== RECORD SET ==

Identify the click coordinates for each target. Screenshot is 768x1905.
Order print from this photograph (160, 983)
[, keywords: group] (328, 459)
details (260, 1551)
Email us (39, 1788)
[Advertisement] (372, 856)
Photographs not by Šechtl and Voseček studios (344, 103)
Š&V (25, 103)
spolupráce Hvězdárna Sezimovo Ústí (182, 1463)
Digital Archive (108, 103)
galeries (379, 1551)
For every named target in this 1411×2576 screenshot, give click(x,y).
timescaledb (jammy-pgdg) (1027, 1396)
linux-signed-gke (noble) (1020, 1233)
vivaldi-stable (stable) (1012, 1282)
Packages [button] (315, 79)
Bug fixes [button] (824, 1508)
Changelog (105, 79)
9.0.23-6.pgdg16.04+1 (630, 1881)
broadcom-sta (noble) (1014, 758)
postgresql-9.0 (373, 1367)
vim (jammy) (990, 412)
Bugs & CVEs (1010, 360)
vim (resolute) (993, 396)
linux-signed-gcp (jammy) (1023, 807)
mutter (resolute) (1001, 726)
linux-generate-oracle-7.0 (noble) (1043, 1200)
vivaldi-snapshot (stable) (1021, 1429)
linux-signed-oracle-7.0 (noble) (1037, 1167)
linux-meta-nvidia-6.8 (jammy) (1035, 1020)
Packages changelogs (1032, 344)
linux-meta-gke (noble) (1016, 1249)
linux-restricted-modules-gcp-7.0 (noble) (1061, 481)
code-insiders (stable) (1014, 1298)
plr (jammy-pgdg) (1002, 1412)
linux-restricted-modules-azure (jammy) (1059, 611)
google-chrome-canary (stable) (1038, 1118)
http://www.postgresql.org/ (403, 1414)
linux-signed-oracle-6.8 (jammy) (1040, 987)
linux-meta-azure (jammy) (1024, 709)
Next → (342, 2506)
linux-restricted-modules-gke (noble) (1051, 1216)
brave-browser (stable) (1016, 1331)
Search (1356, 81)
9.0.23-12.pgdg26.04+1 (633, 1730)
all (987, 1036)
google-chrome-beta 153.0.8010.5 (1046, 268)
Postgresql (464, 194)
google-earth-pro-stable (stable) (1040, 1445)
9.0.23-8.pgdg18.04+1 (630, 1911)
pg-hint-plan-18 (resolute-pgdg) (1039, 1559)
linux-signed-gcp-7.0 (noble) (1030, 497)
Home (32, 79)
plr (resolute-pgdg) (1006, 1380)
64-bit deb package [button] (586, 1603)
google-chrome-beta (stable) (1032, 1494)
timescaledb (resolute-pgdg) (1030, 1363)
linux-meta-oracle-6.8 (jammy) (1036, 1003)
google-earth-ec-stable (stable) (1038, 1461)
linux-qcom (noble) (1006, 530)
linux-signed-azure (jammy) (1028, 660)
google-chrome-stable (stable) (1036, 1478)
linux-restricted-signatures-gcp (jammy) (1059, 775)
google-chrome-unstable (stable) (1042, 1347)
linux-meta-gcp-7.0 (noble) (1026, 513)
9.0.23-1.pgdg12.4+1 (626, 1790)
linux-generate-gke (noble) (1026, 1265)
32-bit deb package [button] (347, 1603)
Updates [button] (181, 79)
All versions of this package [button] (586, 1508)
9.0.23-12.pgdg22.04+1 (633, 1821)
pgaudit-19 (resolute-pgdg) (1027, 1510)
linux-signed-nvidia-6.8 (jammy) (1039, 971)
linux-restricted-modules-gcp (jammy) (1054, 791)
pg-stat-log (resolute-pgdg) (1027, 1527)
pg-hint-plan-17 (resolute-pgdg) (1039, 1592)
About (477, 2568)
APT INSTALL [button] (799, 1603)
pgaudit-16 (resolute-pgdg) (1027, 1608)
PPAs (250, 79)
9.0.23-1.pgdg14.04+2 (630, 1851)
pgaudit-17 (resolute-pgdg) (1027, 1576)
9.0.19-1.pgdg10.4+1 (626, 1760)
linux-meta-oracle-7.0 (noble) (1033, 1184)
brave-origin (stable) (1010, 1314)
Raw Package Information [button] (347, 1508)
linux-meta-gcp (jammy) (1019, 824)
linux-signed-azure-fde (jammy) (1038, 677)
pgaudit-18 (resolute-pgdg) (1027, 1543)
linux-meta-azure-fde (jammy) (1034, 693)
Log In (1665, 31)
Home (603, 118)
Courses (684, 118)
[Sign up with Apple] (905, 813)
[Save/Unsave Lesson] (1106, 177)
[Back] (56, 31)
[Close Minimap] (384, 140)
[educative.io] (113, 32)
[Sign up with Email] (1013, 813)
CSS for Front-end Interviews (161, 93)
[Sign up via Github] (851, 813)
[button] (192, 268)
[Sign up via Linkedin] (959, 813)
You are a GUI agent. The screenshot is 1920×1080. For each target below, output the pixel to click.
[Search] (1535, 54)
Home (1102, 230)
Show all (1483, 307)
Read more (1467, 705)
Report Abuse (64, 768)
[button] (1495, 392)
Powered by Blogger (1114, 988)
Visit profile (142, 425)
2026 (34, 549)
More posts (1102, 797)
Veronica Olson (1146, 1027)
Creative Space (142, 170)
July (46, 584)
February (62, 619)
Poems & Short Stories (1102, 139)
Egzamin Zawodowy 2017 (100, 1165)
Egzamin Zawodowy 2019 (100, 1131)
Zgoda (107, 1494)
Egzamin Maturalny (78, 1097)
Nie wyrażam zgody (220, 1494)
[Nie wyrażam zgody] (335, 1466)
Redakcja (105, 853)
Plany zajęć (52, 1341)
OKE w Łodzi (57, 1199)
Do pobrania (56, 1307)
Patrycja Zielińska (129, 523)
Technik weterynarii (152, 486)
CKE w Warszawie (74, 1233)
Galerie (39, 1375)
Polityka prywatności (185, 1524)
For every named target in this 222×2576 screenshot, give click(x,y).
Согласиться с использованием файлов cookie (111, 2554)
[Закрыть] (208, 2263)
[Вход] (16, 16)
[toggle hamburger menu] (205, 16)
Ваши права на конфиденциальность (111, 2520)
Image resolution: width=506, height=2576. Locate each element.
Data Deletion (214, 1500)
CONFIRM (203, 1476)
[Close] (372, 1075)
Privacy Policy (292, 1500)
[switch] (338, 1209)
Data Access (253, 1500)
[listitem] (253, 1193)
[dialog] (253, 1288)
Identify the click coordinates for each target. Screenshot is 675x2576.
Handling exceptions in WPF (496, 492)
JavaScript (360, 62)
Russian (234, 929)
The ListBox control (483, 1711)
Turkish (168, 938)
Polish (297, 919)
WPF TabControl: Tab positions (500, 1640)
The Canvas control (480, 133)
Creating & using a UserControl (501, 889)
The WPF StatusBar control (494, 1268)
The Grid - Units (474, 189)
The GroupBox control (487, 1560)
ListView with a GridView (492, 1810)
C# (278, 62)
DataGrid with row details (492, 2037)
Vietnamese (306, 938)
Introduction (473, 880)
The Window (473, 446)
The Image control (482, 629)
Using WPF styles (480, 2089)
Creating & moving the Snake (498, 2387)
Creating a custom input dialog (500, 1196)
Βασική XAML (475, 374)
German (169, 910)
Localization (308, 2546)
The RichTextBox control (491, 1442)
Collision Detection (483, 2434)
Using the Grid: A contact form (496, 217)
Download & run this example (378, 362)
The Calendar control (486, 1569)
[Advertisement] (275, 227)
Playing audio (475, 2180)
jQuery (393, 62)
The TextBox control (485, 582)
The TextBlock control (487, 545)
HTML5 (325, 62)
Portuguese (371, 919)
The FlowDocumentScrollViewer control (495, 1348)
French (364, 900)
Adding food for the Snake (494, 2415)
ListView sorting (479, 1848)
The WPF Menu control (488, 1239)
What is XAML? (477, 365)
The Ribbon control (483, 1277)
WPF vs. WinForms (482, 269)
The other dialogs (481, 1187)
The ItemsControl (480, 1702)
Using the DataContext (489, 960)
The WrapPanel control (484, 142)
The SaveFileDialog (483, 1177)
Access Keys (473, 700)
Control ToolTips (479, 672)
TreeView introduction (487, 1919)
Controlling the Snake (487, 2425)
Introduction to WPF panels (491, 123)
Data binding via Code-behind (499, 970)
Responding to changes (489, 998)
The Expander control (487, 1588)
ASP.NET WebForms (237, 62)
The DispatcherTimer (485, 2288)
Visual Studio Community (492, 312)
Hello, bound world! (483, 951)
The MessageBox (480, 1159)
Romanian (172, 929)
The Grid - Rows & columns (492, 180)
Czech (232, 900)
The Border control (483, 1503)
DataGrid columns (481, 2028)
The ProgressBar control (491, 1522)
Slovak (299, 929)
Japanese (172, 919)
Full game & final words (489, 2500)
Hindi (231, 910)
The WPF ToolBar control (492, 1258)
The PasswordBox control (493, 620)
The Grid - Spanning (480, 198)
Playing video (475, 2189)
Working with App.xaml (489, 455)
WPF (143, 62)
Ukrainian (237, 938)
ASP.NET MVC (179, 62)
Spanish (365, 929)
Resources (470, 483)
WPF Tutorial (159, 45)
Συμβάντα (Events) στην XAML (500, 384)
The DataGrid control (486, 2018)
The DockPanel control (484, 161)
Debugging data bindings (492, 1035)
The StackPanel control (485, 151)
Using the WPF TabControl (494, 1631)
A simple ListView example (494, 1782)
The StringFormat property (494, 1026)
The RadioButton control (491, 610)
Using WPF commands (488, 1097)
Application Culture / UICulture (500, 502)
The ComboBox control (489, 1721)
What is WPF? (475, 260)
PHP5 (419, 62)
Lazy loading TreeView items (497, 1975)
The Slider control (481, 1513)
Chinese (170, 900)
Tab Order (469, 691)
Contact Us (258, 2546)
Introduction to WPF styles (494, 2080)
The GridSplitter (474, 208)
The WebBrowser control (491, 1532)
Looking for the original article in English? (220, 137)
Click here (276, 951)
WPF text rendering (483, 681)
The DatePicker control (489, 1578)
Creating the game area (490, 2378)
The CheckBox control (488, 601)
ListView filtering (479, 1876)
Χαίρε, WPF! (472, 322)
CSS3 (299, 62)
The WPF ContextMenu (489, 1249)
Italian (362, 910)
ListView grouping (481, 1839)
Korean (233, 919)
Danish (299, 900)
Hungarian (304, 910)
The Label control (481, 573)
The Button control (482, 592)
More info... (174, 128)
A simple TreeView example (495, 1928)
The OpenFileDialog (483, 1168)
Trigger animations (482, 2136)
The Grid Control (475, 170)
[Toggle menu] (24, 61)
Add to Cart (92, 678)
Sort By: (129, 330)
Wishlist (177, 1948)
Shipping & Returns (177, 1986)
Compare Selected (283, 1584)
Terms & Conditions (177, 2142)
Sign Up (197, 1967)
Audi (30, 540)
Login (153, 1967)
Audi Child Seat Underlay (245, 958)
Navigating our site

===

* WORK TO COMPLETE *
Looking back over the data above, restate word for word the lines that begin at the line with "The DockPanel control (484, 161)" and end at the line with "Danish (299, 900)", inclusive.

* RESULT *
The DockPanel control (484, 161)
Debugging data bindings (492, 1035)
The StackPanel control (485, 151)
Using the WPF TabControl (494, 1631)
A simple ListView example (494, 1782)
The StringFormat property (494, 1026)
The RadioButton control (491, 610)
Using WPF commands (488, 1097)
Application Culture / UICulture (500, 502)
The ComboBox control (489, 1721)
What is WPF? (475, 260)
PHP5 (419, 62)
Lazy loading TreeView items (497, 1975)
The Slider control (481, 1513)
Chinese (170, 900)
Tab Order (469, 691)
Contact Us (258, 2546)
Introduction to WPF styles (494, 2080)
The GridSplitter (474, 208)
The WebBrowser control (491, 1532)
Looking for the original article in English? (220, 137)
Click here (276, 951)
WPF text rendering (483, 681)
The DatePicker control (489, 1578)
Creating the game area (490, 2378)
The CheckBox control (488, 601)
ListView filtering (479, 1876)
Χαίρε, WPF! (472, 322)
CSS3 (299, 62)
The WPF ContextMenu (489, 1249)
Italian (362, 910)
ListView grouping (481, 1839)
Korean (233, 919)
Danish (299, 900)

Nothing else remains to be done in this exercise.